EXERCISE REQUIREMENTS:
a. Answer these from the essay on the Fall, one line each:
(i) What two things does the essay say humans intrinsically are?
(ii) Instead of a penalty God imposes, what does the author say death is?
(iii) What are humans, as images of God, designed to reflect to the world?
b. Carry on the essay on the Fall, starting right after its final sentence.

SELECTION:

::::::

A final puzzle about the story of the Fall, however, remains to be answered. Why is death the penalty for eating the fruit of the forbidden tree?

Last time, I argued that God forbade the tree because eating its fruit would amount to humans—who are intrinsically images and students—trying to replace God as their own subjects and teachers. But isn’t threatening them with death an overreaction? How is wanting to teach yourself a capital crime?

What I want to argue today is that death is not something God attaches to eating from the Tree of the Knowledge of Good and Evil. It is not a penalty God imposes on the humans. It is, instead, the automatic and natural consequence of beings like the humans trying to act as their own instructors.

To explain why this is, however, I need to to start with some metaphors.

Pictures as Mirrors

Humans are images of God, designed to reflect God’s actions and attitudes to the world. But imagine what would happen if humans tried to take God’s place—if they tried to become the subject of the images they are. Imagine what would happen if, instead of reflecting God, they tried to reflect themselves.

::::::

MATERIAL:

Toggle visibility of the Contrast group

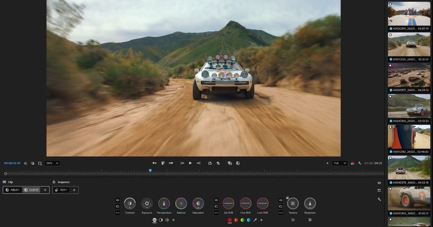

::::::

ANSWERS TO THE TASKS:
a.
(i) Images and students.
(ii) The automatic and natural consequence of beings like the humans trying to act as their own instructors.
(iii) God's actions and attitudes.

b.
A picture is like a mirror of its subject, and you know what happens when you are in a room with facing mirrors. You see reflections of yourself out to infinity. But imagine removing yourself from the room, leaving the two mirrors reflecting only each other. In fact, let’s imagine we have a spherical room, whose internal surface is simply one inward-facing mirror. If you could see what was reflected in this inward-facing spherical mirror without being in the room, what would you see?

The answer is that you would see nothing. A mirror that only reflected itself would ultimately reflect an image of nothing.

Pictures as Windows

But in addition to being like mirrors, pictures are like windows through which we see their subjects.2 So, imagine what a picture that was a picture of itself would be like if pictures are like windows.

A picture that put itself in the place of its subject would be like a window through which you see not a tree, nor the outside world, nor even a wall, but only another window. The problem is that this “second” window is just the first window all over again. And that would mean all we can see through the “second” window is a “third” window. But this third window would just be the first window all over again, and through it all that could be seen is the same window, and so on, ad infinitum.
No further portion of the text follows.